I personally try to stick to places where a drink and entrée are $15 or under and I’m not without options. In other cities, finding a delicious brunch, like those served at 3 Sisters in Broad Ripple, at a price I can afford wouldn’t be so doable.
Things to Do
For newcomers, there are plenty of things to do around the city, especially if you know where to look. Facebook events are a great resource to see what’s going on in Indy on any particular day, and I’m going to give Visit Indy another shout-out too for their continuous list of events. The events and conferences industry has grown a lot over the last few years, and there’s typically a plethora of conventions that roll through town on an annual basis. There’s a little something for everyone when it comes to conferences in the city. Through the summer, you won’t make it through downtown without seeing streams of both residents and out-of-towners making their way to the convention center.
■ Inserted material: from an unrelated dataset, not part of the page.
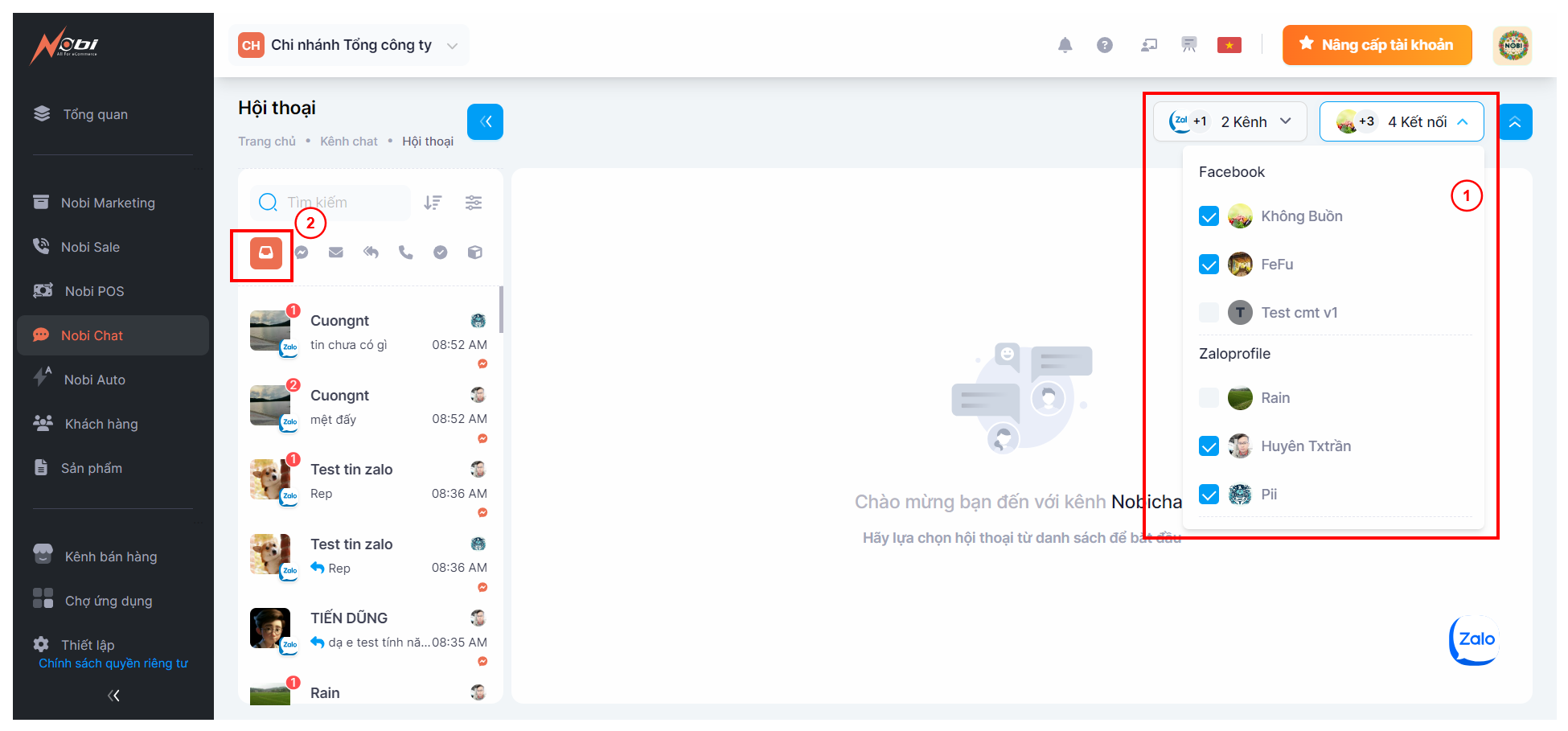The image size is (1568, 731).
Task: Uncheck the Không Buồn Facebook connection
Action: (x=1209, y=216)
People who are interested in exhibitions of all types will find what they’re looking for in Indy. First Fridays offer a multitude of open art galleries for you to stroll through. (I have eaten many a cheese cube by attending free exhibition openings.) The Indiana State Museum offers a discount on admission to all college students who can show proof of their enrollment. The Indianapolis Museum of Art at Newfields has several free admission days throughout the year, as does the Indiana Historical Society. If you’re able to spend the money, The Children’s Museum of Indianapolis provides hours of fun for people of any age.
If you enjoy spending time outdoors, there are also drive-in movie theaters, outdoor concerts and plenty of parks to enjoy.
City residents often get a bad reputation for being snooty or uncaring. In Indianapolis, that sentiment never took hold of the general population. It’s not uncommon to have someone hold open the door for you or tell you to have a good day as they’re exiting the elevator. This varies person to person of course, and not everyone can be in cheery moods all the time. However, people around here are generally approachable.
From the perspective of a young professional trying to get their foot in the metaphorical door of the work force, this has been the best part of living here. Like I mentioned earlier, people know people when the community is this small. Professionals are generally willing to answer your email inquiries or even grab a cup of coffee with you. I’ve set up meetings with a few different people lately, all of whom were happy to be able to help an aspiring P.R. pro.
Knowing that most folks will respond positively to your question about an informational interview makes it easier to reach out. Over time, those positive responses can really boost your confidence and improve your chances of get the roles you’re after.
Moving to Indianapolis was a big change for me, but I really like it here. This small, quirky city has helped me come into my own by providing ample opportunities for me to try new things and meet new people. Though I do not foresee myself as a lifelong resident, I’ve really enjoyed living here and would strongly recommend it to younger students seeking a place to call their own.